Opinionated or minimalist… and this is referring to the backend section. You don’t have to worry about the frontend just yet.
Backends also need a database, which also has two common categories.
Relational or document-oriented (non-relational).

Lets dive in, opinionated frameworks are essentially an application in and of itself, they do a lot of the heavy lifting for the programmer but the code has to be exactly what the framework expects, what that means is you have to follow a certain convention but in doing so, you are guaranteed consistent results.
These types of frameworks are simple to follow and cleaner to work with because they are written specifically to have a similar makeup even when comparing different applications.
They are most likely to have relational databases, which are data stores structured to efficiently reference links between models and attributes.

Minimalist frameworks are the complete opposite.
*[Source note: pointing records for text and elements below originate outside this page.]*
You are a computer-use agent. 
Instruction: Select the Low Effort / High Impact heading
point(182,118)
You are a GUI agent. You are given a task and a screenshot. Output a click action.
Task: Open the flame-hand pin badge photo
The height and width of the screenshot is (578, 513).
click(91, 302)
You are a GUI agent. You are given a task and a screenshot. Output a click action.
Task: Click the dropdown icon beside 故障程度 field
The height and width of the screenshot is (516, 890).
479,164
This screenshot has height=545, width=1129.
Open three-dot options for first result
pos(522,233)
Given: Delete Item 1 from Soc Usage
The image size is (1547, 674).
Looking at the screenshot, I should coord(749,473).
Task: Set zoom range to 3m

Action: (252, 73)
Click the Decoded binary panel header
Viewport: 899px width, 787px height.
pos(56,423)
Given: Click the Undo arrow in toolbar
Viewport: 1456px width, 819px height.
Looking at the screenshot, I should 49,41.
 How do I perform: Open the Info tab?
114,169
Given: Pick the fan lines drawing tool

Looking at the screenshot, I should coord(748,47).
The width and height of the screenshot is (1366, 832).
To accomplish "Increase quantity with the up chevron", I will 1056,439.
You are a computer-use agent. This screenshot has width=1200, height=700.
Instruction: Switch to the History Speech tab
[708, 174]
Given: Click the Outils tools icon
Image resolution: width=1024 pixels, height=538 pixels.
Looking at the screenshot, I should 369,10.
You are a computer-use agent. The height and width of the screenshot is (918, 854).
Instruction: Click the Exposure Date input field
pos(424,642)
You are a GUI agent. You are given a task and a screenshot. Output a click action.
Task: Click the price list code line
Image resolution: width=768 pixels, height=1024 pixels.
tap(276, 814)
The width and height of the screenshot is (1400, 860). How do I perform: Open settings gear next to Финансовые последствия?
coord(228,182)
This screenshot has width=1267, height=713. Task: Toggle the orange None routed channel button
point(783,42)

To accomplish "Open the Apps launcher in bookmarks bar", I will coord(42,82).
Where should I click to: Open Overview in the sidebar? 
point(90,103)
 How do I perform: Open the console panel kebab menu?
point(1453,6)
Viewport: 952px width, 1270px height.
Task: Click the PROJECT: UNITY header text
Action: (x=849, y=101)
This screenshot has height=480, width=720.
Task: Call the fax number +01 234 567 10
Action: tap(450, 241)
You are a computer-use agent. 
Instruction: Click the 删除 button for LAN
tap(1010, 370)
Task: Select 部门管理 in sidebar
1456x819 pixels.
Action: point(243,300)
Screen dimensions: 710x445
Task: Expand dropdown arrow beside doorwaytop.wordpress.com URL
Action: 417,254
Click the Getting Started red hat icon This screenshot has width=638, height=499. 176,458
Providing you with a bare bones template and requiring most of the lifting to be done by the developer.
These frameworks expect every feature you write to be appropriately declared and defined, there’s no guesswork here.
This makes for a more flexible and customisable approach to programming your application, but that doesn’t mean convention can be ignored.
Code still needs to be clean and consistent.
Minimalist types are more likely to have document-oriented databases, they have a free-form structure that suits the minimal approach.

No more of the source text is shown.